Tulare County supes take more steps to build housing, fight homelessness

On January 7 the Tulare County Board of Supervisors unanimously voted to adopt a resolution approving $25 million in tax-exempt bonds towards the Sequoia Commons II Apartments project located at 31161 Florence Avenue in Goshen.

The project will create 60 affordable rental units, including six units for regularly homeless families. According to the Program Director of Restate Development for Self-Help Enterprises, Betsy McGovern-Garcia, construction will begin in July and will be available for tenants in 2021.

The complex will include a 3,500-square-foot community center with a computer lab and kitchen. It will also include a vegetable garden. All of this will be provided so that partners like C-Set, Family Services and Kaweah Delta can provide services such as cooking classes, obesity education, and health screenings.

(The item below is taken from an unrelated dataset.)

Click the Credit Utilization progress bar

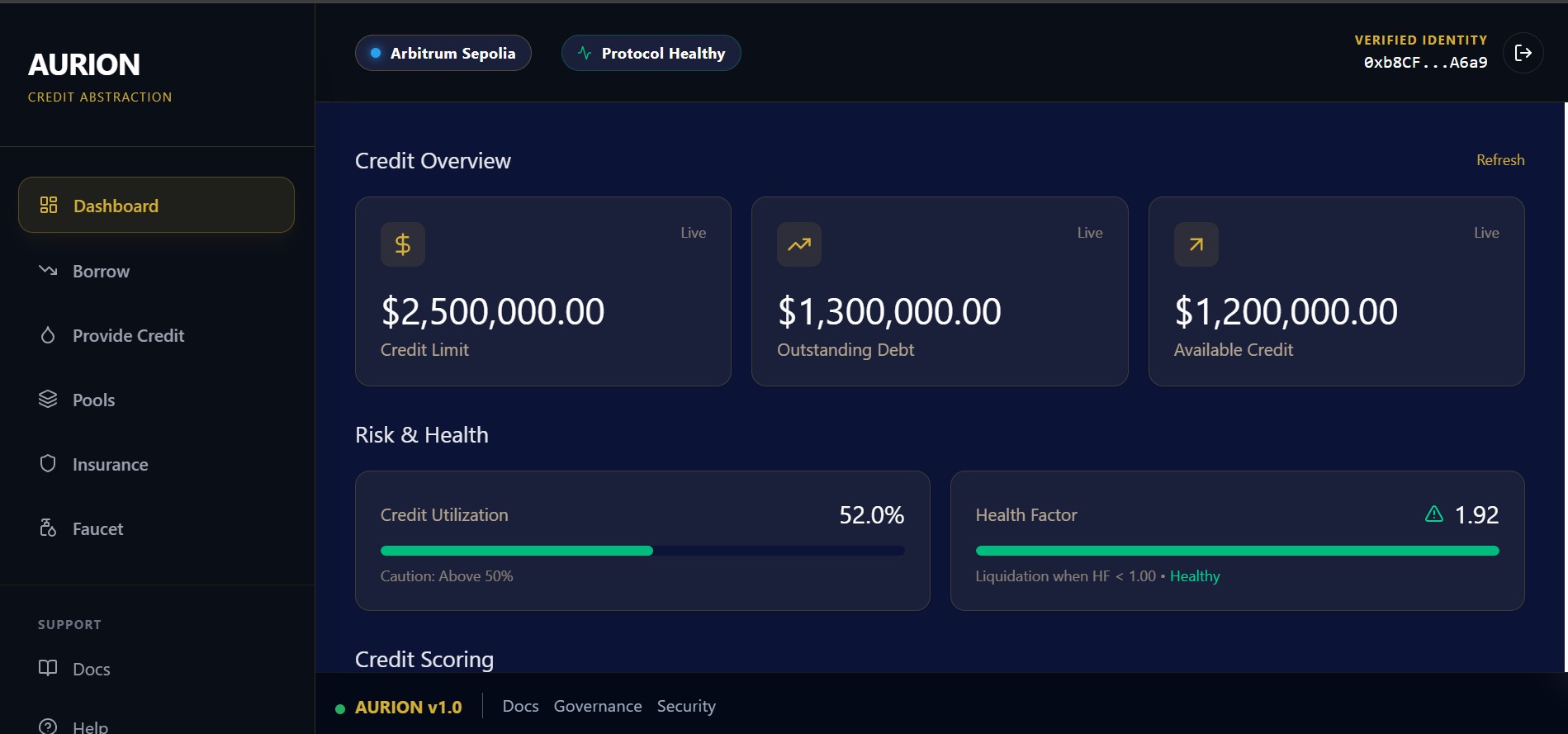[642, 551]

Supervisor Eddie Valero commented on Self-Help Enterprises’ consistent work in meeting the need for affordable housing and thanked his colleagues on the board for their support. “Since I’ve been on the board Self-Help Enterprises has made a rigorous effort to build more affordable housing in Tulare County…This wouldn’t be possible without the attention, willingness, and backing of the board. It is much appreciated.”

Supervisor Amy Shuklian echoed Valero’s words, praising Self-Help Enterprises for continuing to create projects for affordable housing not only in Goshen, but also in Porterville.

According to the CEO of Self-Help Enterprises, Tom Collishaw, the organization has created around 16,000 affordable housing units thus far.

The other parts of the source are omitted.